(Recorded data Opens)
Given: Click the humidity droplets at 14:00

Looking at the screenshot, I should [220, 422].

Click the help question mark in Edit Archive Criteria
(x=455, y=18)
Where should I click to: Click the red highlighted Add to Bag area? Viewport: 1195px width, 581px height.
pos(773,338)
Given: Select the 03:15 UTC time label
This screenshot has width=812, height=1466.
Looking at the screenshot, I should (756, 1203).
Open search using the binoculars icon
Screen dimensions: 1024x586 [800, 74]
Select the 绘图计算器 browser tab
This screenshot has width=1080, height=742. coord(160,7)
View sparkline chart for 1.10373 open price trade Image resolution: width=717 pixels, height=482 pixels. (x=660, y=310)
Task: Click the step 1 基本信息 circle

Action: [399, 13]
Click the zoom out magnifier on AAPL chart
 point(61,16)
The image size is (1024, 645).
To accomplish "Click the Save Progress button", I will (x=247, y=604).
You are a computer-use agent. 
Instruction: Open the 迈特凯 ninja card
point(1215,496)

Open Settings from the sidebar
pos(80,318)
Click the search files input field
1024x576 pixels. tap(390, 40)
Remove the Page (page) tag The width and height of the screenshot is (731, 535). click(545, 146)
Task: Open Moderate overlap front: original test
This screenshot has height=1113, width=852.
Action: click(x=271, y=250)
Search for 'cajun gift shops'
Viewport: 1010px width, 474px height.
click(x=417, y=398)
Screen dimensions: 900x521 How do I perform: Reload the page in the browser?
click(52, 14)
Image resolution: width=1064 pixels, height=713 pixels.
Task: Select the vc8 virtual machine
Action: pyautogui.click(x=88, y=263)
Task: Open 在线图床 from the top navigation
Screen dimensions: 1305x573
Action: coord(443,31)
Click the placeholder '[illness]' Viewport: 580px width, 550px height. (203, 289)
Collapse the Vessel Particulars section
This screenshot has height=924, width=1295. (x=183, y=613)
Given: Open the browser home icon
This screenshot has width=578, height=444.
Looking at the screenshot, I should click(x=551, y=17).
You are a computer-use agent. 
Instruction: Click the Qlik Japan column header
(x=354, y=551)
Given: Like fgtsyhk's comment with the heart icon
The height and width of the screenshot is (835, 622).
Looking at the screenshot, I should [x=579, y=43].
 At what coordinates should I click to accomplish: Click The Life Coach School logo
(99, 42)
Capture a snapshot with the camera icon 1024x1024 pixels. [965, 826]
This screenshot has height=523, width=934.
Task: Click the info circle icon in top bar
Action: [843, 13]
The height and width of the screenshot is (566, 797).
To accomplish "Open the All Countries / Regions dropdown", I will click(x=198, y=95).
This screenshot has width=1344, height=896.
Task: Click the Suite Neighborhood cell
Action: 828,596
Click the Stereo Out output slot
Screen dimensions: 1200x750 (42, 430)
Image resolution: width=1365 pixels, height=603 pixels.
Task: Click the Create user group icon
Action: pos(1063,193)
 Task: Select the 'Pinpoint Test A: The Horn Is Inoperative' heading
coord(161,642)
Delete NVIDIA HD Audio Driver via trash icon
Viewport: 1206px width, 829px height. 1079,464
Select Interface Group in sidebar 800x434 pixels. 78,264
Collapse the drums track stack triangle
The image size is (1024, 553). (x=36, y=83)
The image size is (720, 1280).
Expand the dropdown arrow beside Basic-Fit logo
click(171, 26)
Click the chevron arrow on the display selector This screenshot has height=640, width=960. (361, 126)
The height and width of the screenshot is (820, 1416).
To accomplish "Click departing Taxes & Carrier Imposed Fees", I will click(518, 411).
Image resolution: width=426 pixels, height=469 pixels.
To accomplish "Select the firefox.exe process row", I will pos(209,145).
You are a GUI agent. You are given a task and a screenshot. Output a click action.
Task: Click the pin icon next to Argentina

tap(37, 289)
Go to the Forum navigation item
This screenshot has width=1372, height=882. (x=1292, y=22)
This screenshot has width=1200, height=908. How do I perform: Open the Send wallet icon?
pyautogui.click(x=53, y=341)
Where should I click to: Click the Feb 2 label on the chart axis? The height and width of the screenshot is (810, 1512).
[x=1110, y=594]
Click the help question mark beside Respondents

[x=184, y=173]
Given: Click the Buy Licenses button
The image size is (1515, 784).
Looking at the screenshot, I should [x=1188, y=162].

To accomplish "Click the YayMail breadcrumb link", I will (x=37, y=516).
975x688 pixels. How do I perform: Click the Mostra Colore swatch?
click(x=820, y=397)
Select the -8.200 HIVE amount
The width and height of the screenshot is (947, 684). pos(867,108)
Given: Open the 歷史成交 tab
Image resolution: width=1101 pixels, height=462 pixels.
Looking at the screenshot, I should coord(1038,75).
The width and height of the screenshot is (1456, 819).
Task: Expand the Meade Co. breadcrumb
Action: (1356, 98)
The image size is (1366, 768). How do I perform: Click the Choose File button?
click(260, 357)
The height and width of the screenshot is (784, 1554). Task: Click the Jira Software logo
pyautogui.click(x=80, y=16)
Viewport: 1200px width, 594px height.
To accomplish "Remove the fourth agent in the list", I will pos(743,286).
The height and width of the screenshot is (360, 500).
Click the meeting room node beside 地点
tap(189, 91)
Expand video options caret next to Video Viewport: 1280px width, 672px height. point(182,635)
(Recorded data Closes)
Task goal: Copy word for word the stretch of entries above from the line that has "Task: Open Moderate" through the line that has "Click the chevron", both ends included, and nothing outside it.

Response to the task:
Task: Open Moderate overlap front: original test
This screenshot has height=1113, width=852.
Action: click(x=271, y=250)
Search for 'cajun gift shops'
Viewport: 1010px width, 474px height.
click(x=417, y=398)
Screen dimensions: 900x521 How do I perform: Reload the page in the browser?
click(52, 14)
Image resolution: width=1064 pixels, height=713 pixels.
Task: Select the vc8 virtual machine
Action: pyautogui.click(x=88, y=263)
Task: Open 在线图床 from the top navigation
Screen dimensions: 1305x573
Action: coord(443,31)
Click the placeholder '[illness]' Viewport: 580px width, 550px height. (203, 289)
Collapse the Vessel Particulars section
This screenshot has height=924, width=1295. (x=183, y=613)
Given: Open the browser home icon
This screenshot has width=578, height=444.
Looking at the screenshot, I should click(x=551, y=17).
You are a computer-use agent. 
Instruction: Click the Qlik Japan column header
(x=354, y=551)
Given: Like fgtsyhk's comment with the heart icon
The height and width of the screenshot is (835, 622).
Looking at the screenshot, I should [x=579, y=43].
 At what coordinates should I click to accomplish: Click The Life Coach School logo
(99, 42)
Capture a snapshot with the camera icon 1024x1024 pixels. [965, 826]
This screenshot has height=523, width=934.
Task: Click the info circle icon in top bar
Action: [843, 13]
The height and width of the screenshot is (566, 797).
To accomplish "Open the All Countries / Regions dropdown", I will click(x=198, y=95).
This screenshot has width=1344, height=896.
Task: Click the Suite Neighborhood cell
Action: 828,596
Click the Stereo Out output slot
Screen dimensions: 1200x750 (42, 430)
Image resolution: width=1365 pixels, height=603 pixels.
Task: Click the Create user group icon
Action: pos(1063,193)
 Task: Select the 'Pinpoint Test A: The Horn Is Inoperative' heading
coord(161,642)
Delete NVIDIA HD Audio Driver via trash icon
Viewport: 1206px width, 829px height. 1079,464
Select Interface Group in sidebar 800x434 pixels. 78,264
Collapse the drums track stack triangle
The image size is (1024, 553). (x=36, y=83)
The image size is (720, 1280).
Expand the dropdown arrow beside Basic-Fit logo
click(171, 26)
Click the chevron arrow on the display selector This screenshot has height=640, width=960. (361, 126)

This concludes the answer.